Leaders have relentlessly high standards – many people may think these standards are unreasonably high. Amazon Leadership Principles
Jeff Bezos, in his Letter to Shareowners 18-4-18, highlights how leaders can, and why they should, aim for very high standards.
1) Make them teachable
High standards are teachable; the standards you expose people to are the standards they adopt; (Reminds me of Lt General Morrison AO used it in 2013: the standard you walk past is the standard you accept.)
2) Keep them domain specific
You can believe yourself to be a ‘high standards person’ but you will still have blindspots – you need to be keep learning and keep developing your standards across various domains. Each domain is different.

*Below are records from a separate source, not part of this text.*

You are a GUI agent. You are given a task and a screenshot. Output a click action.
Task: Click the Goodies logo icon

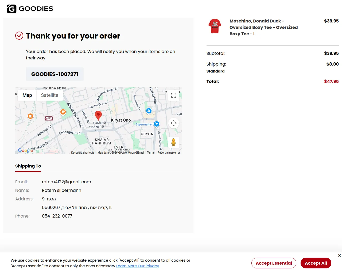point(11,9)
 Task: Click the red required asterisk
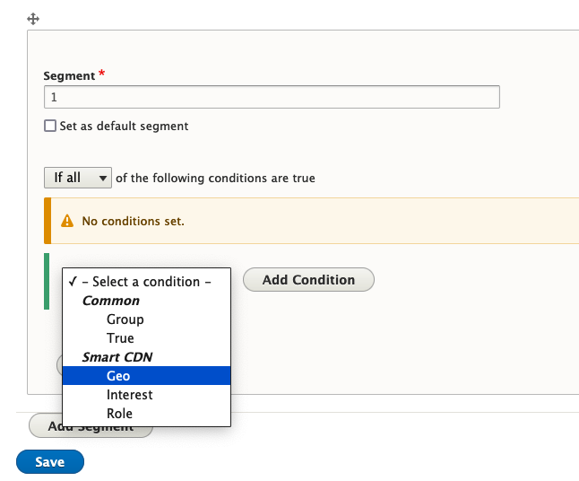tap(102, 75)
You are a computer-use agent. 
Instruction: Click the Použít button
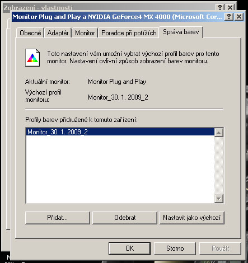[x=220, y=248]

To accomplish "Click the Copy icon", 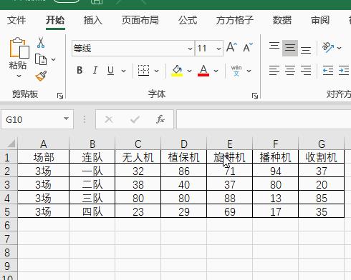I will [x=41, y=59].
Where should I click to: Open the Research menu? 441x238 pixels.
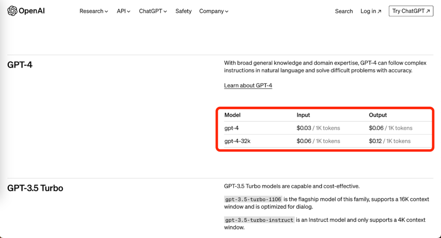93,11
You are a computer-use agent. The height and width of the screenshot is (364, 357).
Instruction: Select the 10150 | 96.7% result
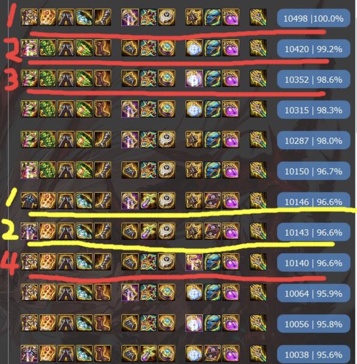[313, 171]
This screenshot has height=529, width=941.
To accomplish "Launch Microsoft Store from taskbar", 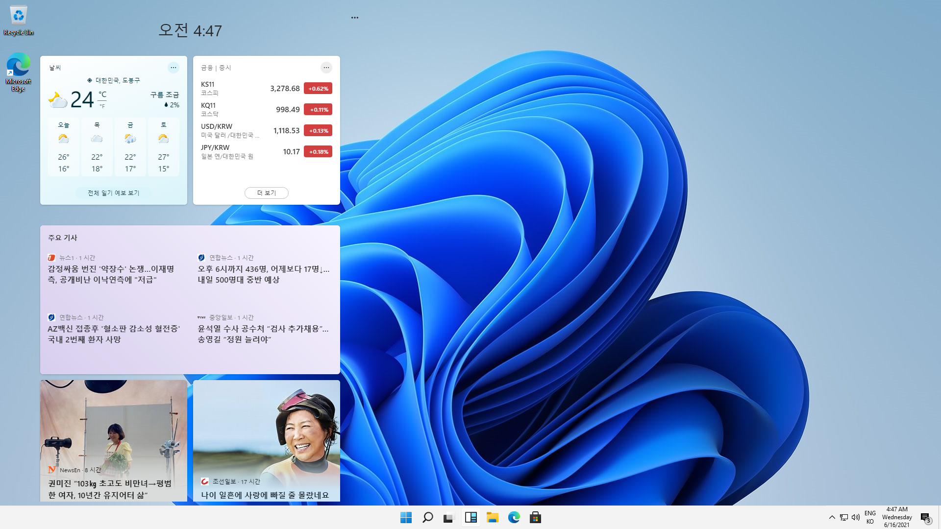I will point(535,517).
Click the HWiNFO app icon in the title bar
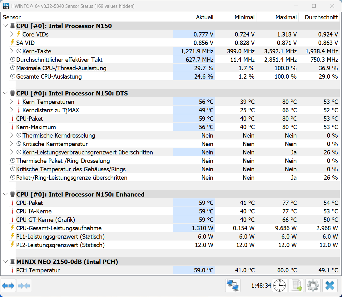This screenshot has height=297, width=342. click(6, 6)
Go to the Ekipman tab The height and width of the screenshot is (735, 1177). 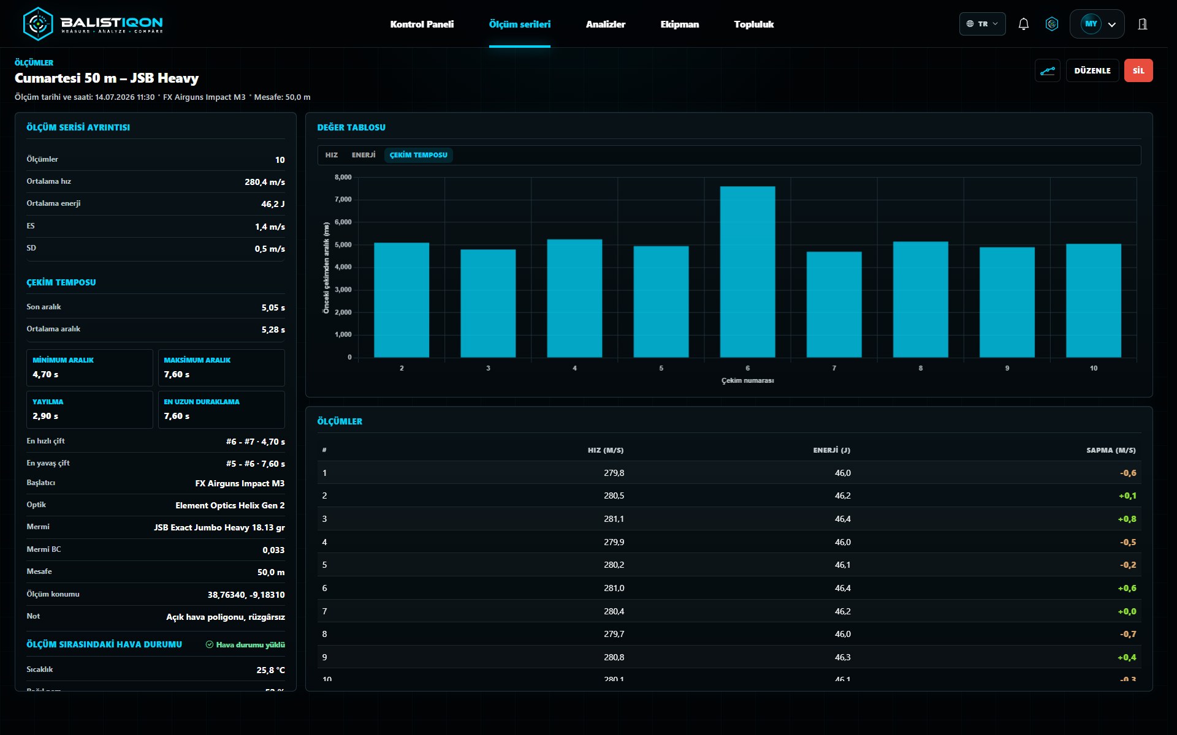click(x=680, y=24)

3) Make sure they are recognisable
To develop and keep high standards you need to be able to recognise what it looks like. Bezos uses two examples to illustrate: the first is learning to do perfect handstands, and the other is writing a six page narrative. It’s much easier to recognise a perfect handstand than it is to crystalise what makes a six page narrative great.
4) Coach scope
Critically, we fail to understand how much effort high standards are. To do either of these two activities to a very high standard is much harder than it seems – we typically underestimate the scope of the challenge. Bezos says it’s important to ‘explicitly coach realistic scope.’
High standards take time
This is the area that is probably most challenging: realistic scope means time. If it will take six months to learn to execute a perfect handstand, you need to be coached that that’s how long it will take. Underestimating how long you think it will take to learn how to do the handstand means you are more likely to give up – you won’t achieve the high standard. Unless you’re a brilliant writer, believing you will write a great six page narrative a day before it’s due, is not likely to lead to success.
Maybe this seems a little old fashioned, but taking time to do things well is worth it. Everyone needs the skill to recognise high standards, and live to them even when no-one is watching. Doing work well becomes its own reward.